My husband and I were considering moving Littler to his older brother’s school when it opens its infant room soon. Unfortunately, a sentence in the handbook provided by the school’s new owners concerned my husband.
I hadn’t actually read the sentence when my husband revisited it last week.
“This pisses me off!” Anthony exclaimed. “Can they even do this?”
He started reading the offending sentence. “‘We do not accept responsibility-‘”
I was talking with a friend. I waved him off. “Of course they can’t accept responsibility for outcomes! That’s a standard disclaimer.”
“I don’t think that’s what it says, Deb.”
I wasn’t listening.
I finished reading the sentence this morning. I immediately understood why Anthony was enraged, and unwilling to entrust Littler’s care to the school.
The sentence expressed a position inconsistent with the Americans with Disabilities Act.
“We do not accept the responsibility of … the administration of Epipen or other similar injections,” the handbook informed me.
Now, I understand that legislative documents are long and complex. The Act is not light reading.
Luckily for child care centers, parents and other impacted individuals, FAQs make accessible the otherwise incomprehensible.
Question #19 of the United States Department of Justice’s FAQ on how the Act applies to child care centers answers the question, “Do we have to take [kids with severe food allergies]?”
In a hard to misunderstand answer, the DoJ replies, “Generally, yes.” It further clarifies that centers “must take appropriate steps in the event of an allergic reaction,” including “administering a medicine called ‘epinephrine.'”
And that “generally”? How about that?
The DoJ kindly addresses that in questions #2 and #4 of the FAQ.
Question #2 specifies that religious entities are exempt. That exemption doesn’t apply to my son’s secular school.
Question #4 addresses exemptions for cases where “individual assessment” reveals that including a specific individual would “pose a direct threat” or “fundamentally alter” the nature of a program. Even apart from specific obligations to include severely allergic kids, the center’s categorical rejection of responsibility to administer a life-saving medicine fails–in this non-lawyer’s reading–the individual assessment test.

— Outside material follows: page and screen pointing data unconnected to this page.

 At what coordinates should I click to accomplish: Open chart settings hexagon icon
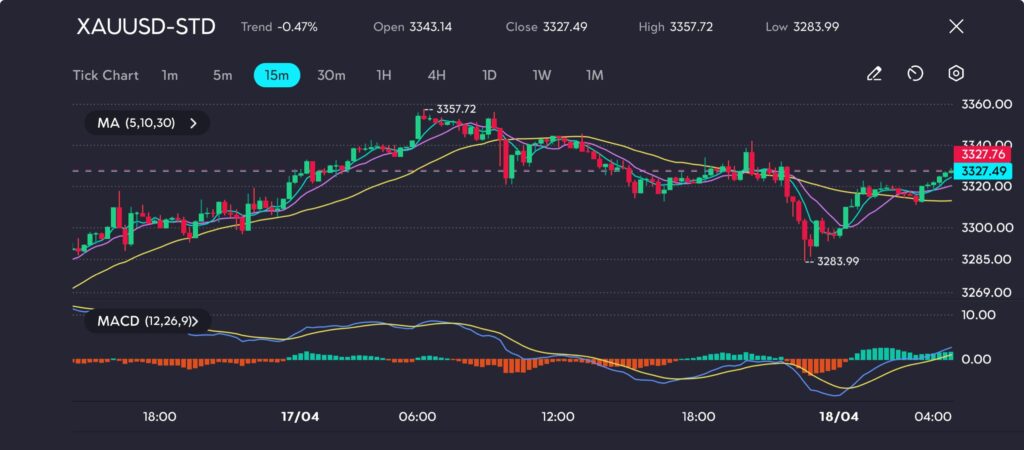pyautogui.click(x=956, y=74)
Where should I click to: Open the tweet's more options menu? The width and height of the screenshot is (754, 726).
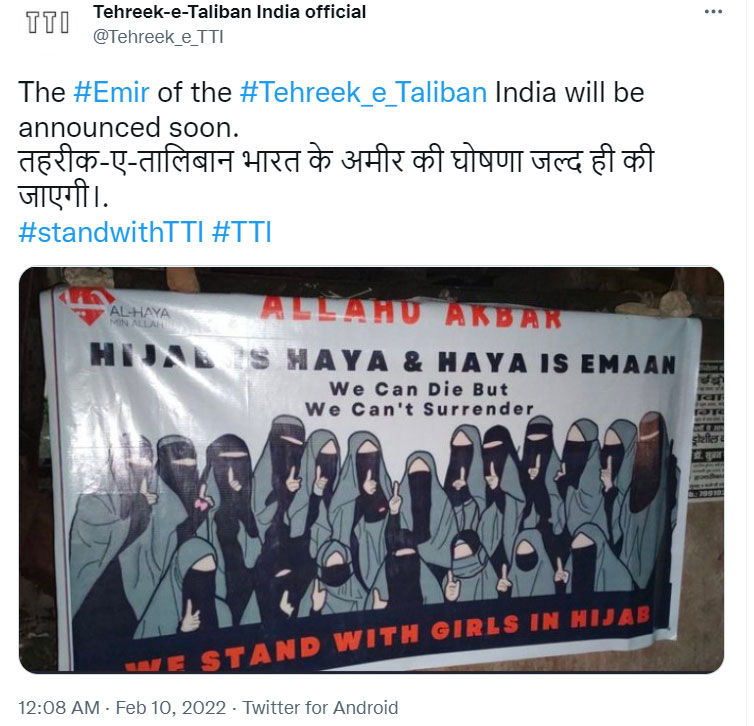pos(712,12)
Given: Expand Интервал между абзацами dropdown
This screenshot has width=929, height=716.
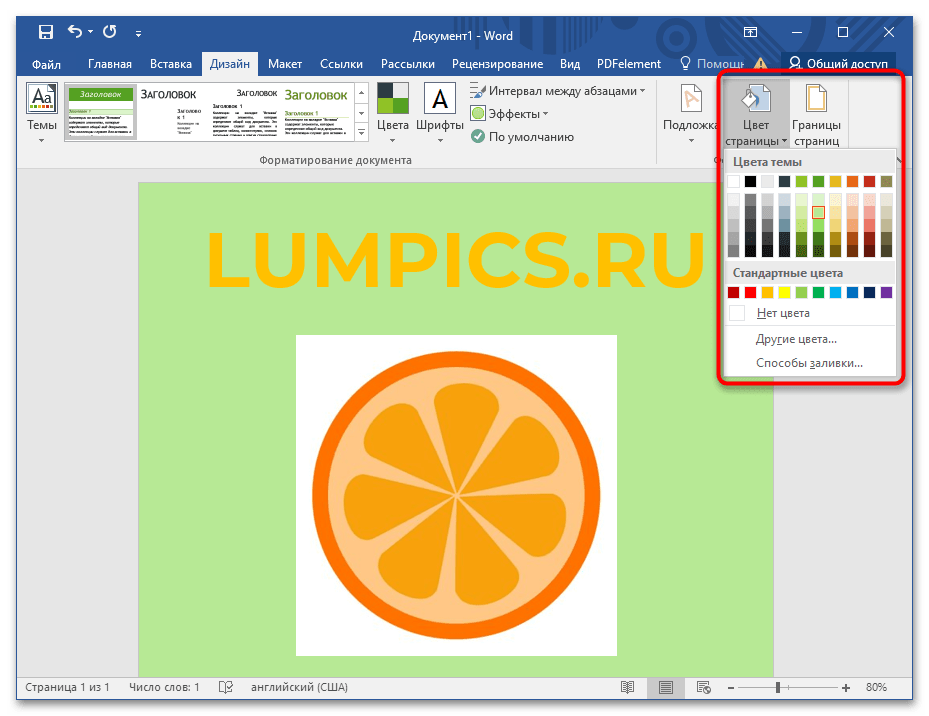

This all was established via a 1997 settlement.
That’s 1997, not 2014. None of this is news, which leads me to ask:
You know what’s harder than having to put up with someone else’s disability?
Having to live with one every moment of every day.
(For me, the “living with” is a constant fear of food not prepared at home, and that epinephrine might not be enough to save Littler if he does eat the wrong thing. Epinephrine often saves lives, but sometimes it doesn’t. For many others, “living with” presents much more concrete, immediate challenges on a minute to minute basis.)
That is precisely why the Act exists: to ensure protection for people not all others would necessarily care to protect. To make it their obligation to do so, overriding their inclinations–personal or commercial–by the written word of law.
To ensure that kids with severe allergies have centers to attend while their parents work, despite anyone else’s preference otherwise. That their parents are not improperly forced to enroll them elsewhere by any handbook suggesting they will simply be left to die should they have a severe allergic reaction.
I will not be sending Littler J to this school.
I will be discussing this matter with the school*, a discussion I began early this morning, for the sake of parents and kids at all the chain’s schools.
I do not accept its disavowal of its responsibilities.
* To my husband, I will be saying: I’m sorry. You were right, and I should have listened.